Activity
Write the lines of the material as a JSON list of strings, one string per line, skipping blank lines, starting at the first line and ending at the line that contains "pyautogui.click(x=276, y=362)".

(Exercise data begins)

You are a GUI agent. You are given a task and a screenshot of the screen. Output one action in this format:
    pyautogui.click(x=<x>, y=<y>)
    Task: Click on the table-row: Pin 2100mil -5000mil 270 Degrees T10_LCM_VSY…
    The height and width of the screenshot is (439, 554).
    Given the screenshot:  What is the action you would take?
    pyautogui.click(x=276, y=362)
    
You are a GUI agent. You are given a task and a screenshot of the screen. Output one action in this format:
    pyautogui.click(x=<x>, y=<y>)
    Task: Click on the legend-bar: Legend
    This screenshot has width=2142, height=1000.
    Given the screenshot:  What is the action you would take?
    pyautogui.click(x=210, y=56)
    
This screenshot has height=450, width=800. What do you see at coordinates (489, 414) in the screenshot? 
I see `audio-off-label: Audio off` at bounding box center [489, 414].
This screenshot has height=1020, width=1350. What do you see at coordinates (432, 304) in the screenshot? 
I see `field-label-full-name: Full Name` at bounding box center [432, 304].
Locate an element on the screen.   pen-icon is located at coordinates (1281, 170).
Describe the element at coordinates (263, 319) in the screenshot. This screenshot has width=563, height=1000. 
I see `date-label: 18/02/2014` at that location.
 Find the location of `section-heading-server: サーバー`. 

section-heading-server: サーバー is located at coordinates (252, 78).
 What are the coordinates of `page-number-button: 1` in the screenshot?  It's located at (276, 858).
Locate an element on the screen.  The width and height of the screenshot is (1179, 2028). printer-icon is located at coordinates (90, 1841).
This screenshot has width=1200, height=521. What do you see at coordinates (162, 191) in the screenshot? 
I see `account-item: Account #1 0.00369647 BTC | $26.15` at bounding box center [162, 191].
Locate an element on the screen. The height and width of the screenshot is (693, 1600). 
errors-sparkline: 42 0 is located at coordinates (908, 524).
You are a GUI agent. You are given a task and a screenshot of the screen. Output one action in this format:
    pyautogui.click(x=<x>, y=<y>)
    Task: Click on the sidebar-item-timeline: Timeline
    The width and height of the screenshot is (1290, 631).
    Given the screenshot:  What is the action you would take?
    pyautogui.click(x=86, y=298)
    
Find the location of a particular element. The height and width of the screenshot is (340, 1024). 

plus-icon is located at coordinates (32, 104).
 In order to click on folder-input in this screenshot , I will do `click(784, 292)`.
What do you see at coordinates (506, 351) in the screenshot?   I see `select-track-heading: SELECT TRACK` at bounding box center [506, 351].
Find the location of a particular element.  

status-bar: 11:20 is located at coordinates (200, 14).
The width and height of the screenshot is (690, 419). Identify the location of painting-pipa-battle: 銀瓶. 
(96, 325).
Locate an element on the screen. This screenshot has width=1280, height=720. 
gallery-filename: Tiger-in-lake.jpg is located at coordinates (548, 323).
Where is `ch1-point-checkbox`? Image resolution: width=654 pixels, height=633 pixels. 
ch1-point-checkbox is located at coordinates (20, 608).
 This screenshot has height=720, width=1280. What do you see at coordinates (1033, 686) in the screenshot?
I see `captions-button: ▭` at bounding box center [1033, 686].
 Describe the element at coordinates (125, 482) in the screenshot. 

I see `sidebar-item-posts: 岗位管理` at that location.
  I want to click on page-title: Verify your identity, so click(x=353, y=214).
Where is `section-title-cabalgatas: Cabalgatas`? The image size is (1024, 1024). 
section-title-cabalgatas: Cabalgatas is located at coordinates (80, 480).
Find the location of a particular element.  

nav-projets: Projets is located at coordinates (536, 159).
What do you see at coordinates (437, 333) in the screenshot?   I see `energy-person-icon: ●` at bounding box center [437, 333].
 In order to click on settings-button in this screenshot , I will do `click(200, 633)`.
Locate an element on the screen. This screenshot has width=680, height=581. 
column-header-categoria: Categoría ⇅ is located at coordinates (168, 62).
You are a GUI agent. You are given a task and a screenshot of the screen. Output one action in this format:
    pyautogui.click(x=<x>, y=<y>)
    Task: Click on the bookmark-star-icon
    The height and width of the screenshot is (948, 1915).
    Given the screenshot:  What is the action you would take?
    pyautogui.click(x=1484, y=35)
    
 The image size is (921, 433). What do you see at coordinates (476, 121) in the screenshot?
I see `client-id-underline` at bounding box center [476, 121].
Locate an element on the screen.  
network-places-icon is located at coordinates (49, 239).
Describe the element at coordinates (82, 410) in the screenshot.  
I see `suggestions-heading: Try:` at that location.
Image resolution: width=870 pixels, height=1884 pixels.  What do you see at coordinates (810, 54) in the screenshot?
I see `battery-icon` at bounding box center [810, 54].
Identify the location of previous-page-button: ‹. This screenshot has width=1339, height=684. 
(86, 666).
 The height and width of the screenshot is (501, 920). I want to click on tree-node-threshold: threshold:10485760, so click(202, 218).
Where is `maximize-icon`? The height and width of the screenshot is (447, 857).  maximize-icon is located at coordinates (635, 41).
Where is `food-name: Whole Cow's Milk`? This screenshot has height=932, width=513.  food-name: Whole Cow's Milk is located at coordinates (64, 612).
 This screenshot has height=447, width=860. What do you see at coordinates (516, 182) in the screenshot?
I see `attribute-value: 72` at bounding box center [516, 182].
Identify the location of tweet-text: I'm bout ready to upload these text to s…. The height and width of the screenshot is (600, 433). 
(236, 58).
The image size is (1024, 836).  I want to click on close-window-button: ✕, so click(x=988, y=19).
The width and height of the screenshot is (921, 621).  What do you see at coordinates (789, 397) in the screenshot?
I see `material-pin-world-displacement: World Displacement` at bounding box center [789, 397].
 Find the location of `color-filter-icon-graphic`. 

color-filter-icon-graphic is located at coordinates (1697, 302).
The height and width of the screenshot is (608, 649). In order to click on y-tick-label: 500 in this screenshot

(Exercise data ends)

Solved problem
[
  "You are a GUI agent. You are given a task and a screenshot of the screen. Output one action in this format:",
  "    pyautogui.click(x=<x>, y=<y>)",
  "    Task: Click on the table-row: Pin 2100mil -5000mil 270 Degrees T10_LCM_VSY…",
  "    The height and width of the screenshot is (439, 554).",
  "    Given the screenshot:  What is the action you would take?",
  "    pyautogui.click(x=276, y=362)"
]